Start of SOURCE DATA

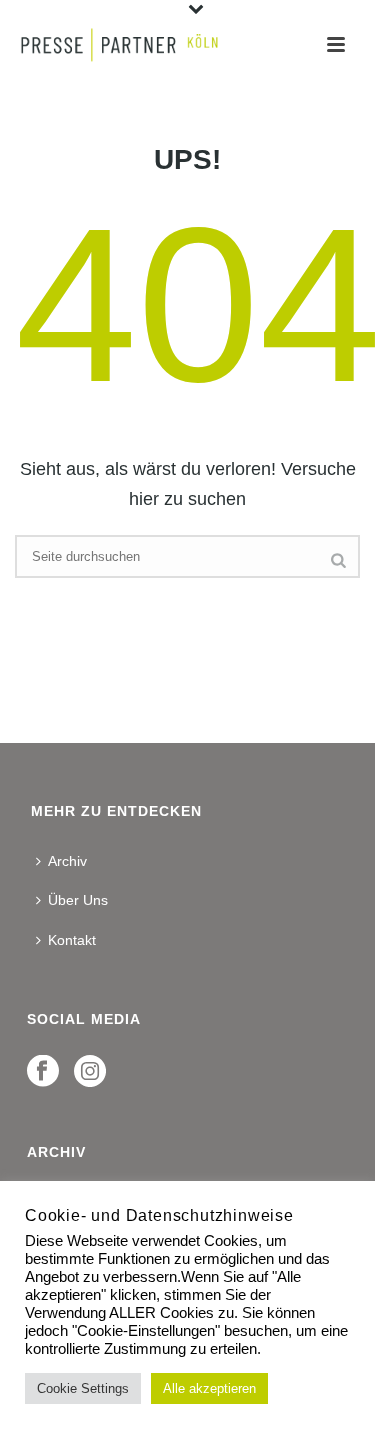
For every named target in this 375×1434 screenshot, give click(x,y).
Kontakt (72, 940)
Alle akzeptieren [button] (209, 1388)
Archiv (67, 861)
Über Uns (78, 900)
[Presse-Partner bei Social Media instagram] (90, 1072)
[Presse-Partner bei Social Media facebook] (43, 1072)
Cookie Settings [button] (83, 1388)
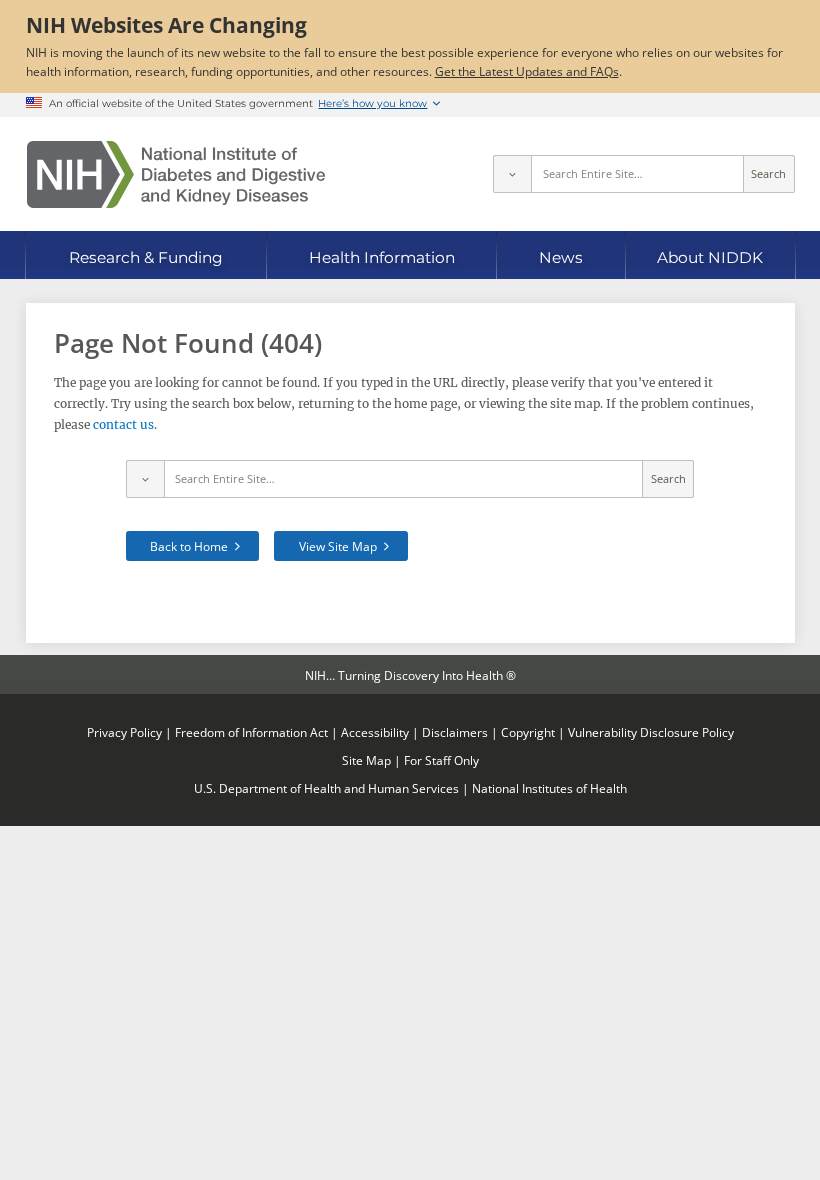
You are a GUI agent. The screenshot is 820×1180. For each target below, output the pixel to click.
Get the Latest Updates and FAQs (527, 71)
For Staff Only (441, 760)
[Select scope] (512, 174)
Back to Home (189, 546)
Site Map (366, 760)
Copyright (528, 732)
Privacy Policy (124, 732)
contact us (123, 424)
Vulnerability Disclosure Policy (651, 732)
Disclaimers (455, 732)
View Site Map (338, 546)
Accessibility (375, 732)
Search (768, 174)
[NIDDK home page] (176, 174)
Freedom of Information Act (251, 732)
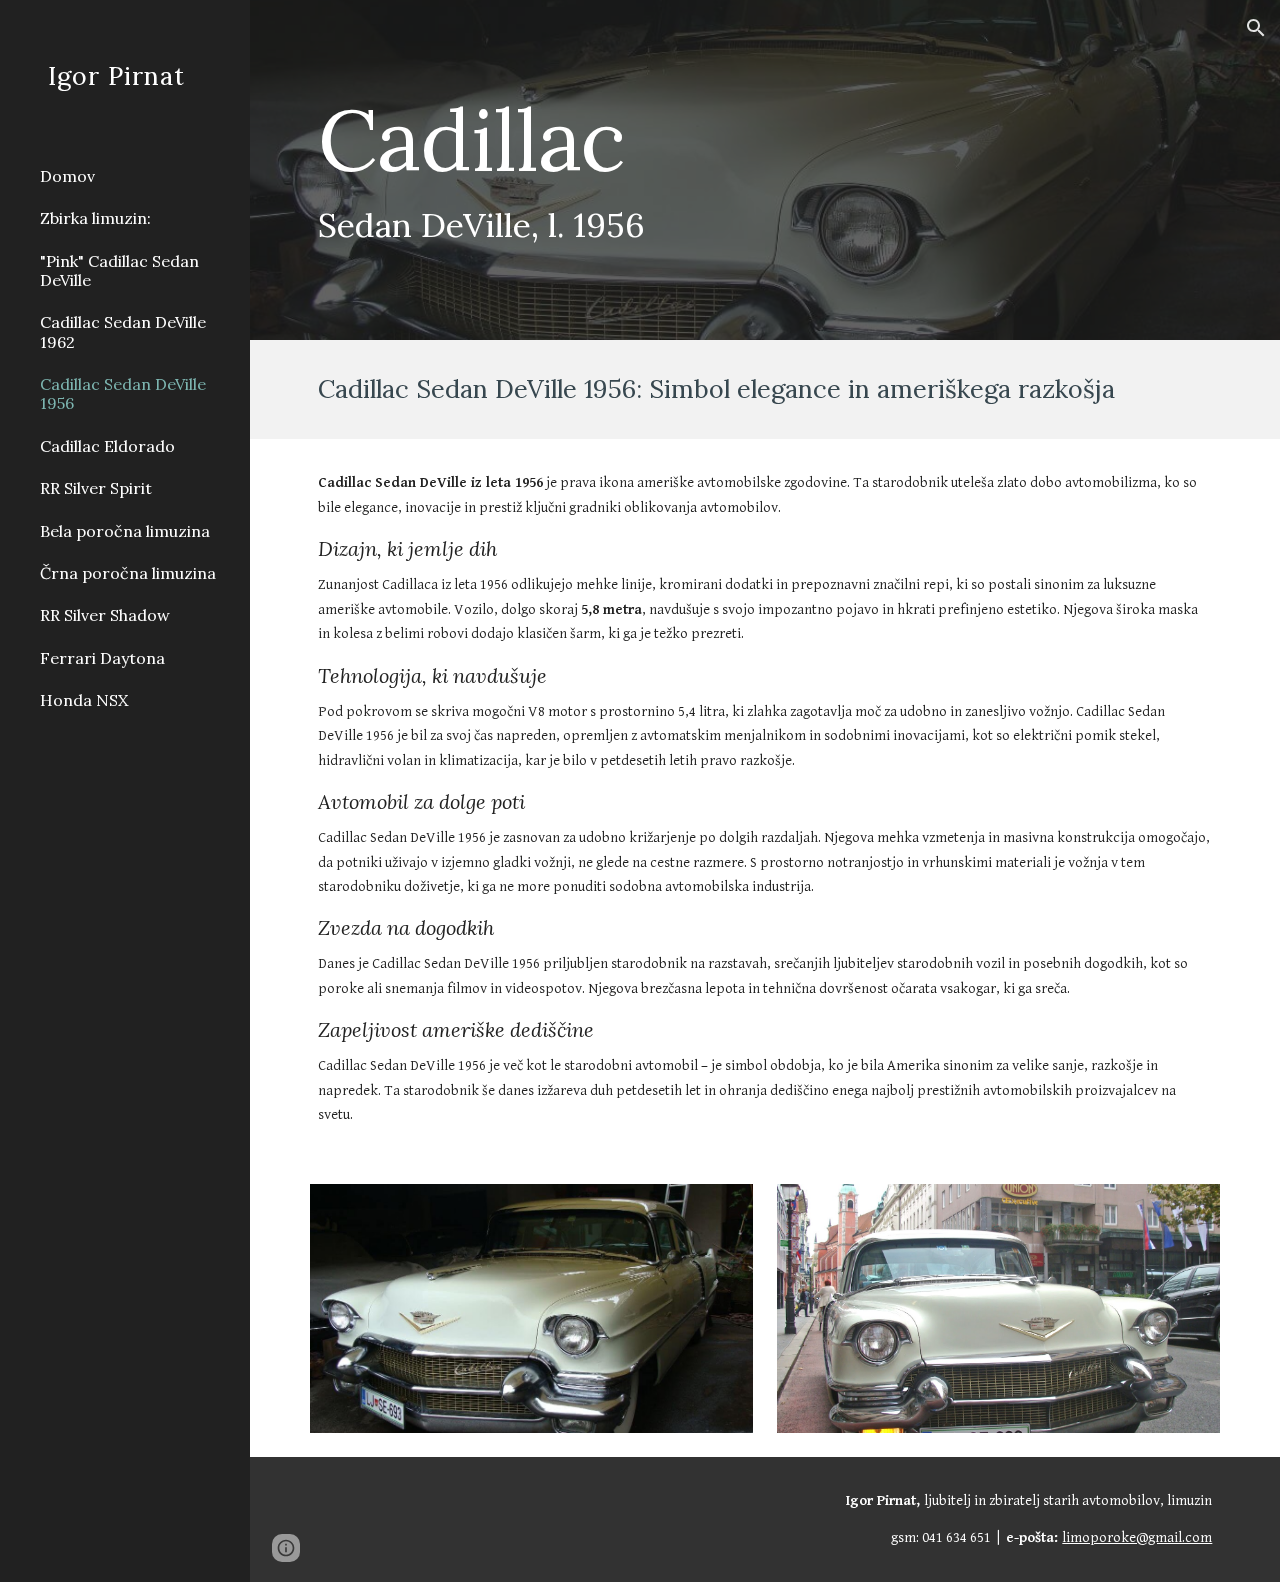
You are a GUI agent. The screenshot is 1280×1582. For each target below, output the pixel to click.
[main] (687, 170)
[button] (1256, 28)
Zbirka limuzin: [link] (95, 218)
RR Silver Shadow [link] (105, 615)
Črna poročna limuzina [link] (128, 573)
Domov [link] (67, 176)
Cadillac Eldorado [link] (107, 446)
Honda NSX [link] (84, 700)
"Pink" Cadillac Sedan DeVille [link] (119, 270)
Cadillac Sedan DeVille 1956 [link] (123, 393)
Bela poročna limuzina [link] (125, 531)
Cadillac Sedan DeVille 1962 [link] (123, 331)
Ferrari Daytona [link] (102, 658)
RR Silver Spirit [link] (96, 488)
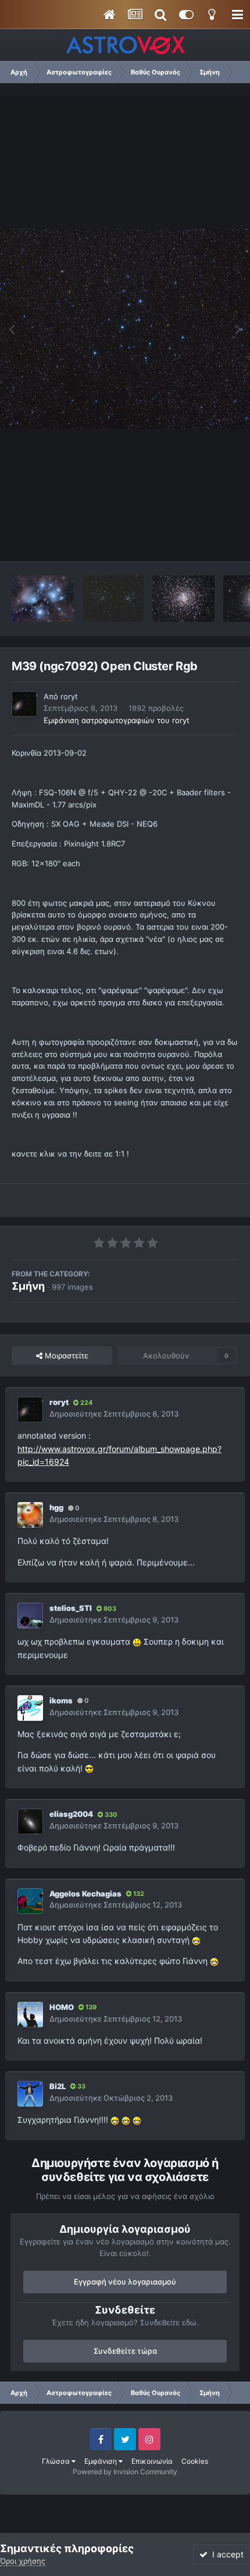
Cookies (194, 2461)
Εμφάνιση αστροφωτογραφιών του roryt (117, 720)
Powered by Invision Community (125, 2471)
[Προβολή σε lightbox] (125, 328)
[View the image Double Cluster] (113, 598)
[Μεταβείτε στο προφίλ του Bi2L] (30, 2094)
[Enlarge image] (137, 1641)
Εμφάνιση (101, 2461)
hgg (56, 1507)
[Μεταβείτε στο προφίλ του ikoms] (30, 1708)
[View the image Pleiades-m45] (43, 598)
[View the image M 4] (183, 598)
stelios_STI (70, 1608)
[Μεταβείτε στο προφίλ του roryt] (24, 704)
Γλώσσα (57, 2461)
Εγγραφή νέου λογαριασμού (125, 2281)
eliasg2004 (71, 1814)
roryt (69, 696)
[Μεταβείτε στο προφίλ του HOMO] (30, 2014)
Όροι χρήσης (22, 2561)
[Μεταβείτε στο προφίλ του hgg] (30, 1515)
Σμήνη (28, 1286)
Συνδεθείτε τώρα (125, 2351)
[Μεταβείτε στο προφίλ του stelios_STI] (30, 1615)
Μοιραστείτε (65, 1355)
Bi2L (57, 2086)
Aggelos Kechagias (85, 1893)
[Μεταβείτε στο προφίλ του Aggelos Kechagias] (30, 1901)
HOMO (61, 2007)
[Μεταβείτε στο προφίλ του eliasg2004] (30, 1821)
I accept (226, 2554)
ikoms (61, 1700)
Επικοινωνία (152, 2461)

End of SOURCE DATA

*PROBLEM TO WORK ON*
Please copy out from the data above, without any picture, exactly the lines running from the one that holds "Ferrari Daytona [link] (102, 658)" through the one that holds "[Μεταβείτε στο προφίλ του hgg] (30, 1515)", and nothing beyond them.

*REPLY*
Ferrari Daytona [link] (102, 658)
RR Silver Spirit [link] (96, 488)
Cookies (194, 2461)
Εμφάνιση αστροφωτογραφιών του roryt (117, 720)
Powered by Invision Community (125, 2471)
[Προβολή σε lightbox] (125, 328)
[View the image Double Cluster] (113, 598)
[Μεταβείτε στο προφίλ του Bi2L] (30, 2094)
[Enlarge image] (137, 1641)
Εμφάνιση (101, 2461)
hgg (56, 1507)
[Μεταβείτε στο προφίλ του ikoms] (30, 1708)
[View the image Pleiades-m45] (43, 598)
[View the image M 4] (183, 598)
stelios_STI (70, 1608)
[Μεταβείτε στο προφίλ του roryt] (24, 704)
Γλώσσα (57, 2461)
Εγγραφή νέου λογαριασμού (125, 2281)
eliasg2004 (71, 1814)
roryt (69, 696)
[Μεταβείτε στο προφίλ του HOMO] (30, 2014)
Όροι χρήσης (22, 2561)
[Μεταβείτε στο προφίλ του hgg] (30, 1515)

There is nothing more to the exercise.